Les conclusions de cette expérience montrent que le cerveau « s’illuminait » au moment où il a été confronté à l’androïde. Il apparaît ainsi que les êtres humains sont « satisfaits » lorsque la chose présentée en face d’eux a un mouvement humain et/ou une ressemblance humaine. Cependant, quand l’attitude et la similitude sont en désaccord, le cerveau ne parvient pas à traiter l’information correctement.
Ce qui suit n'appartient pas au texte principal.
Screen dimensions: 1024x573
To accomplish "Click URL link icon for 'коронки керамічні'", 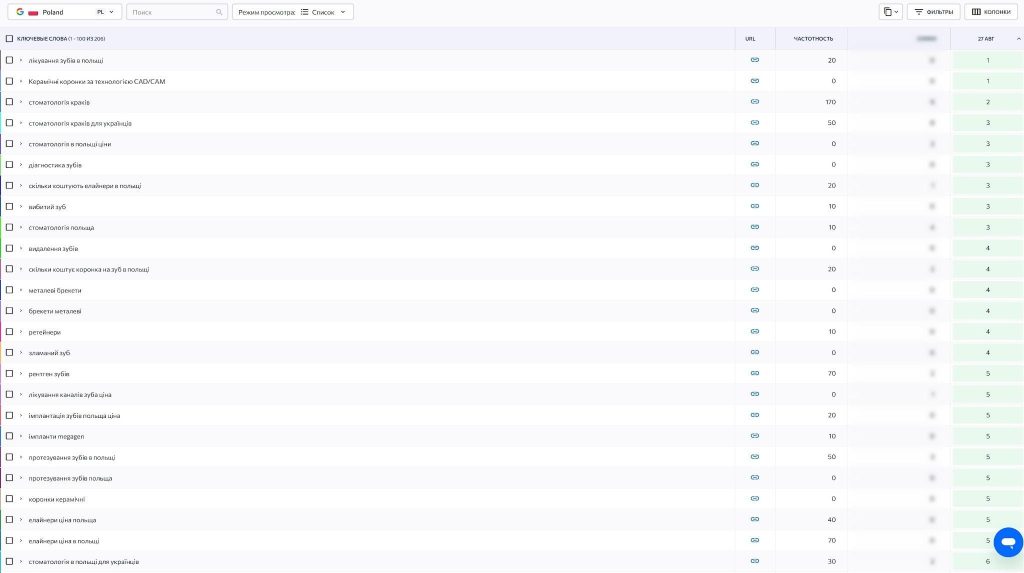I will click(x=754, y=499).
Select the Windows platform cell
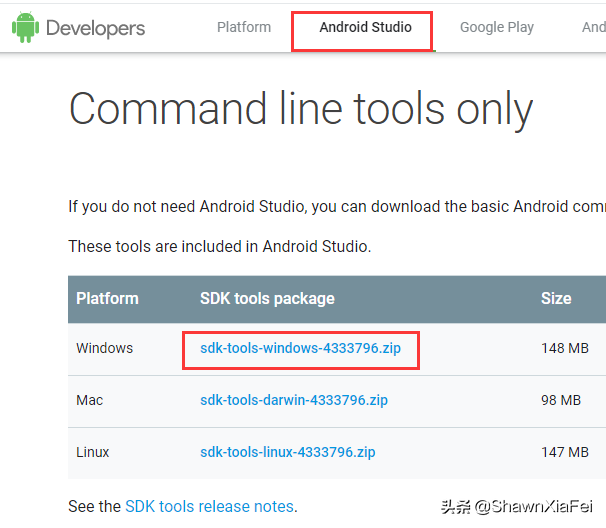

L’étude, construite à partir des données de l’équipe internationale de Ayse Pinar Saygin, précise que « les modifications observées se situent dans la région du cerveau qui connecte le cortex visuel (qui gère les mouvements) avec le cortex moteur, qui contient les neurones d’empathie (ou neurones miroirs), gérant nos capacités à percevoir les émotions. »

Pour prendre un exemple concret, nous pouvons prendre la machine Ameca. Elle représente parfaitement l’idée de Vallée de l’étrange. Cet humanoïde très réaliste est dérangeant pour le cerveau humain : le fait de se retrouver face à un être qui nous ressemble trait pour trait mais qui n’est pas comme nous provoque une dissonance perceptive. En effet, le cerveau préfère fuir plutôt que de devoir catégoriser cette pièce de métal grandeur nature.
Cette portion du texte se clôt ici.